(Saved data entries)

•••••

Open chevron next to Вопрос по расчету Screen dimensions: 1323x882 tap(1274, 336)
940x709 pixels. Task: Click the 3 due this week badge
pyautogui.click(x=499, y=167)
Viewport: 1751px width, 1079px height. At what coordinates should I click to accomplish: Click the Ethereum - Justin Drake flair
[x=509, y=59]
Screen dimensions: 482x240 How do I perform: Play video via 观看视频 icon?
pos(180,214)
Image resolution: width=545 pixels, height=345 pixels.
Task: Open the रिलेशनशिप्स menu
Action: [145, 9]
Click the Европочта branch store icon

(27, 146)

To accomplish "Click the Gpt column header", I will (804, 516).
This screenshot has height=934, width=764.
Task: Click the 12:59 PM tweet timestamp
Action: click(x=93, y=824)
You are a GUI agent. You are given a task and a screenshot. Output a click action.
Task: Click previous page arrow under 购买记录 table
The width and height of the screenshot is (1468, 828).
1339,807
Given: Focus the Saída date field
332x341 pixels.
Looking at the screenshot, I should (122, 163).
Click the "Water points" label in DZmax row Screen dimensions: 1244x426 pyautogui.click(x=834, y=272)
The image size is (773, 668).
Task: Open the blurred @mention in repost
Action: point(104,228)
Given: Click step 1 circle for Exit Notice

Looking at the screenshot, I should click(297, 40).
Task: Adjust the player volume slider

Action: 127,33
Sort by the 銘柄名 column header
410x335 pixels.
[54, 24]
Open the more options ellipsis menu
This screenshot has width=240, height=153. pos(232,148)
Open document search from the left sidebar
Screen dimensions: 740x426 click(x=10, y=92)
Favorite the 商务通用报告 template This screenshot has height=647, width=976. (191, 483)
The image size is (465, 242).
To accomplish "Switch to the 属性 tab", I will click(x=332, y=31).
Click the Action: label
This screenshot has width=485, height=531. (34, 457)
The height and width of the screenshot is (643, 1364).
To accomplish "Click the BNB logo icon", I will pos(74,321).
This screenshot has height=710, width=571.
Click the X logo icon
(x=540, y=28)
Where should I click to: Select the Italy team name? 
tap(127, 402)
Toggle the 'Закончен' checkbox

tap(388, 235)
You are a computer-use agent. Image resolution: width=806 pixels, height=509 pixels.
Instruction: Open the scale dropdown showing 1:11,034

•••••

Task =>
Of the records above, copy each line that includes "agent".

Exercise output =>
You are a GUI agent. You are given a task and a screenshot. Output a click action.
You are a computer-use agent. Image resolution: width=806 pixels, height=509 pixels.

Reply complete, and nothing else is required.